(Beginning of Information)

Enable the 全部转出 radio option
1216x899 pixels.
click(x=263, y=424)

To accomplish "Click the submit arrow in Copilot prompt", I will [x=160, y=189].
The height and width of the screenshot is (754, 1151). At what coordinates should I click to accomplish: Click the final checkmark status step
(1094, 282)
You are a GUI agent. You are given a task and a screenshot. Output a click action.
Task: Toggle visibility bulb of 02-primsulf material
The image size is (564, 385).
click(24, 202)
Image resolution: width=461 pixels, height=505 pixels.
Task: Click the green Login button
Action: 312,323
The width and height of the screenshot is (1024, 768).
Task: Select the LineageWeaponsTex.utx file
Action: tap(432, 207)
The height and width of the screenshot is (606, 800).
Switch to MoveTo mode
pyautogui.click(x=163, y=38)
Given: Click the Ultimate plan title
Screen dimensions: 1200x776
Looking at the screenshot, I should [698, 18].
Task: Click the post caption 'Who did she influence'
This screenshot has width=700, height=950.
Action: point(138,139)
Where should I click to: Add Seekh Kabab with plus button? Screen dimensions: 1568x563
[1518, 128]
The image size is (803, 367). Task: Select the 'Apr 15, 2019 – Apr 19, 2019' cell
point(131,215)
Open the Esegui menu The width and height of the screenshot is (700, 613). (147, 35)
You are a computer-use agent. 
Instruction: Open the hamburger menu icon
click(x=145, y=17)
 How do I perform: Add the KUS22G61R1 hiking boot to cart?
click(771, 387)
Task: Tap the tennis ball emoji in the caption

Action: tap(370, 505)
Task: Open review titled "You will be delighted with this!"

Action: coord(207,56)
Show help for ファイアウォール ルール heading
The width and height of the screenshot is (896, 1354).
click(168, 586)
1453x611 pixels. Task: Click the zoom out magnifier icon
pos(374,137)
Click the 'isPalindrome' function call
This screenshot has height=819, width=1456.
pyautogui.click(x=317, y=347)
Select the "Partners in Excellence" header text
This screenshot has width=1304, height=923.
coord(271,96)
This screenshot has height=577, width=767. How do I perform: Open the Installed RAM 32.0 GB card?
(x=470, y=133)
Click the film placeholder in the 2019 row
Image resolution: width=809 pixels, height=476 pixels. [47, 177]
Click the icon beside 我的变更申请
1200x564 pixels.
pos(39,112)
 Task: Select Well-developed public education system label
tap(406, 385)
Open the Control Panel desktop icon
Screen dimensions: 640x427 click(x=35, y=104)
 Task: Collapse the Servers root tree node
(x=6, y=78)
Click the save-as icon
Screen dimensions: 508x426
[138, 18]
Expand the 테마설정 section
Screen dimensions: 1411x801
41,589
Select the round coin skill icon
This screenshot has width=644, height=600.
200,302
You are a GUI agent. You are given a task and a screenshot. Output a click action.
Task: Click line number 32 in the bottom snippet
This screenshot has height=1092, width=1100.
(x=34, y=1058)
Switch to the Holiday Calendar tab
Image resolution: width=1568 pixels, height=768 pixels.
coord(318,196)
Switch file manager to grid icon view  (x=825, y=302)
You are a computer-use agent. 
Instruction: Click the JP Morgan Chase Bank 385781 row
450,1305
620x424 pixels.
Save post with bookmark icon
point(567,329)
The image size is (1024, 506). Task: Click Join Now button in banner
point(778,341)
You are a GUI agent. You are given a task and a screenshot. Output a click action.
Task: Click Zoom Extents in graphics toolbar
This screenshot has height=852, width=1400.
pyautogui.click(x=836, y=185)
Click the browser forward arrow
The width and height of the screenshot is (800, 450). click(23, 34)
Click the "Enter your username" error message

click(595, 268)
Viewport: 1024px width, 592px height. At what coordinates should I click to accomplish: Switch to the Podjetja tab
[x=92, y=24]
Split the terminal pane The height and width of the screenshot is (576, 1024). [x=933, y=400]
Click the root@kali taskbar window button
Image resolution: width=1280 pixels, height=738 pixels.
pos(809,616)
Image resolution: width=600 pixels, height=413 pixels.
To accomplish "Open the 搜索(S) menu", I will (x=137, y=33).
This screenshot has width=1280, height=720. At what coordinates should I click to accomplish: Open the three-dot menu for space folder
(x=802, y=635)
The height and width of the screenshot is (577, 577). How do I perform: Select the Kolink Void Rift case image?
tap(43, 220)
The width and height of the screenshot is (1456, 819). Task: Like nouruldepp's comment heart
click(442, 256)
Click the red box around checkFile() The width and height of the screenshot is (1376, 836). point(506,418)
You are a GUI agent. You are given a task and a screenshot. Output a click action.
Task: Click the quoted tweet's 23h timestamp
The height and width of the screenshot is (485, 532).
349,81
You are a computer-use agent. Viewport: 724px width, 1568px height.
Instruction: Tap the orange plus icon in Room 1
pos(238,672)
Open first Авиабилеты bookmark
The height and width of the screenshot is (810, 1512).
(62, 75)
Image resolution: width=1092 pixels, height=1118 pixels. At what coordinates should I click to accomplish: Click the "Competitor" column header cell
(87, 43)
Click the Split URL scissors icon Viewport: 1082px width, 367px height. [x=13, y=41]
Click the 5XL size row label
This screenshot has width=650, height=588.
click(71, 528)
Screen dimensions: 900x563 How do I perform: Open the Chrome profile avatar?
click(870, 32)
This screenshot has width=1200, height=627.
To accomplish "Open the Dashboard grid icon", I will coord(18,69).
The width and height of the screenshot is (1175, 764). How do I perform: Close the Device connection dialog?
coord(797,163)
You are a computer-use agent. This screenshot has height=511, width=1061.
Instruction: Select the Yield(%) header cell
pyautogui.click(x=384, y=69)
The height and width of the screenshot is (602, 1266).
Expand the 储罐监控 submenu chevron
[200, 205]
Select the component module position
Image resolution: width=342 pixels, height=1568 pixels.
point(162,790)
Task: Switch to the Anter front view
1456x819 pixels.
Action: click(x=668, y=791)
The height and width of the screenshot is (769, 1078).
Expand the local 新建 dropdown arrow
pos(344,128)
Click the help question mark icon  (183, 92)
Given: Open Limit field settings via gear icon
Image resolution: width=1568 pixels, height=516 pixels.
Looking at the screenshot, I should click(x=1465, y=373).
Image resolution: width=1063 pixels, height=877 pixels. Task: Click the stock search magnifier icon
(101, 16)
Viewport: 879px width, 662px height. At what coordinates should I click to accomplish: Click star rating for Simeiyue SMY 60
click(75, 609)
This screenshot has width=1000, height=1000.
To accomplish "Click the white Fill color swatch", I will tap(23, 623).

(End of Information)

Activity: Copy every record once more, exactly as given.

Exercise solution:
Enable the 全部转出 radio option
1216x899 pixels.
click(x=263, y=424)

To accomplish "Click the submit arrow in Copilot prompt", I will [x=160, y=189].
The height and width of the screenshot is (754, 1151). At what coordinates should I click to accomplish: Click the final checkmark status step
(1094, 282)
You are a GUI agent. You are given a task and a screenshot. Output a click action.
Task: Toggle visibility bulb of 02-primsulf material
The image size is (564, 385).
click(24, 202)
Image resolution: width=461 pixels, height=505 pixels.
Task: Click the green Login button
Action: 312,323
The width and height of the screenshot is (1024, 768).
Task: Select the LineageWeaponsTex.utx file
Action: tap(432, 207)
The height and width of the screenshot is (606, 800).
Switch to MoveTo mode
pyautogui.click(x=163, y=38)
Given: Click the Ultimate plan title
Screen dimensions: 1200x776
Looking at the screenshot, I should [698, 18].
Task: Click the post caption 'Who did she influence'
This screenshot has width=700, height=950.
Action: point(138,139)
Where should I click to: Add Seekh Kabab with plus button? Screen dimensions: 1568x563
[1518, 128]
The image size is (803, 367). Task: Select the 'Apr 15, 2019 – Apr 19, 2019' cell
point(131,215)
Open the Esegui menu The width and height of the screenshot is (700, 613). (147, 35)
You are a computer-use agent. 
Instruction: Open the hamburger menu icon
click(x=145, y=17)
 How do I perform: Add the KUS22G61R1 hiking boot to cart?
click(771, 387)
Task: Tap the tennis ball emoji in the caption

Action: tap(370, 505)
Task: Open review titled "You will be delighted with this!"

Action: coord(207,56)
Show help for ファイアウォール ルール heading
The width and height of the screenshot is (896, 1354).
click(168, 586)
1453x611 pixels. Task: Click the zoom out magnifier icon
pos(374,137)
Click the 'isPalindrome' function call
This screenshot has height=819, width=1456.
pyautogui.click(x=317, y=347)
Select the "Partners in Excellence" header text
This screenshot has width=1304, height=923.
coord(271,96)
This screenshot has height=577, width=767. How do I perform: Open the Installed RAM 32.0 GB card?
(x=470, y=133)
Click the film placeholder in the 2019 row
Image resolution: width=809 pixels, height=476 pixels. [47, 177]
Click the icon beside 我的变更申请
1200x564 pixels.
pos(39,112)
 Task: Select Well-developed public education system label
tap(406, 385)
Open the Control Panel desktop icon
Screen dimensions: 640x427 click(x=35, y=104)
 Task: Collapse the Servers root tree node
(x=6, y=78)
Click the save-as icon
Screen dimensions: 508x426
[138, 18]
Expand the 테마설정 section
Screen dimensions: 1411x801
41,589
Select the round coin skill icon
This screenshot has width=644, height=600.
200,302
You are a GUI agent. You are given a task and a screenshot. Output a click action.
Task: Click line number 32 in the bottom snippet
This screenshot has height=1092, width=1100.
(x=34, y=1058)
Switch to the Holiday Calendar tab
Image resolution: width=1568 pixels, height=768 pixels.
coord(318,196)
Switch file manager to grid icon view  (x=825, y=302)
You are a computer-use agent. 
Instruction: Click the JP Morgan Chase Bank 385781 row
450,1305
620x424 pixels.
Save post with bookmark icon
point(567,329)
The image size is (1024, 506). Task: Click Join Now button in banner
point(778,341)
You are a GUI agent. You are given a task and a screenshot. Output a click action.
Task: Click Zoom Extents in graphics toolbar
This screenshot has height=852, width=1400.
pyautogui.click(x=836, y=185)
Click the browser forward arrow
The width and height of the screenshot is (800, 450). click(23, 34)
Click the "Enter your username" error message

click(595, 268)
Viewport: 1024px width, 592px height. At what coordinates should I click to accomplish: Switch to the Podjetja tab
[x=92, y=24]
Split the terminal pane The height and width of the screenshot is (576, 1024). [x=933, y=400]
Click the root@kali taskbar window button
Image resolution: width=1280 pixels, height=738 pixels.
pos(809,616)
Image resolution: width=600 pixels, height=413 pixels.
To accomplish "Open the 搜索(S) menu", I will (x=137, y=33).
This screenshot has width=1280, height=720. At what coordinates should I click to accomplish: Open the three-dot menu for space folder
(x=802, y=635)
The height and width of the screenshot is (577, 577). How do I perform: Select the Kolink Void Rift case image?
tap(43, 220)
The width and height of the screenshot is (1456, 819). Task: Like nouruldepp's comment heart
click(442, 256)
Click the red box around checkFile() The width and height of the screenshot is (1376, 836). point(506,418)
You are a GUI agent. You are given a task and a screenshot. Output a click action.
Task: Click the quoted tweet's 23h timestamp
The height and width of the screenshot is (485, 532).
349,81
You are a computer-use agent. Viewport: 724px width, 1568px height.
Instruction: Tap the orange plus icon in Room 1
pos(238,672)
Open first Авиабилеты bookmark
The height and width of the screenshot is (810, 1512).
(62, 75)
Image resolution: width=1092 pixels, height=1118 pixels. At what coordinates should I click to accomplish: Click the "Competitor" column header cell
(87, 43)
Click the Split URL scissors icon Viewport: 1082px width, 367px height. [x=13, y=41]
Click the 5XL size row label
This screenshot has width=650, height=588.
click(71, 528)
Screen dimensions: 900x563 How do I perform: Open the Chrome profile avatar?
click(870, 32)
This screenshot has width=1200, height=627.
To accomplish "Open the Dashboard grid icon", I will coord(18,69).
The width and height of the screenshot is (1175, 764). How do I perform: Close the Device connection dialog?
coord(797,163)
You are a computer-use agent. This screenshot has height=511, width=1061.
Instruction: Select the Yield(%) header cell
pyautogui.click(x=384, y=69)
The height and width of the screenshot is (602, 1266).
Expand the 储罐监控 submenu chevron
[200, 205]
Select the component module position
Image resolution: width=342 pixels, height=1568 pixels.
point(162,790)
Task: Switch to the Anter front view
1456x819 pixels.
Action: click(x=668, y=791)
The height and width of the screenshot is (769, 1078).
Expand the local 新建 dropdown arrow
pos(344,128)
Click the help question mark icon  (183, 92)
Given: Open Limit field settings via gear icon
Image resolution: width=1568 pixels, height=516 pixels.
Looking at the screenshot, I should click(x=1465, y=373).
Image resolution: width=1063 pixels, height=877 pixels. Task: Click the stock search magnifier icon
(101, 16)
Viewport: 879px width, 662px height. At what coordinates should I click to accomplish: Click star rating for Simeiyue SMY 60
click(75, 609)
This screenshot has width=1000, height=1000.
To accomplish "Click the white Fill color swatch", I will tap(23, 623).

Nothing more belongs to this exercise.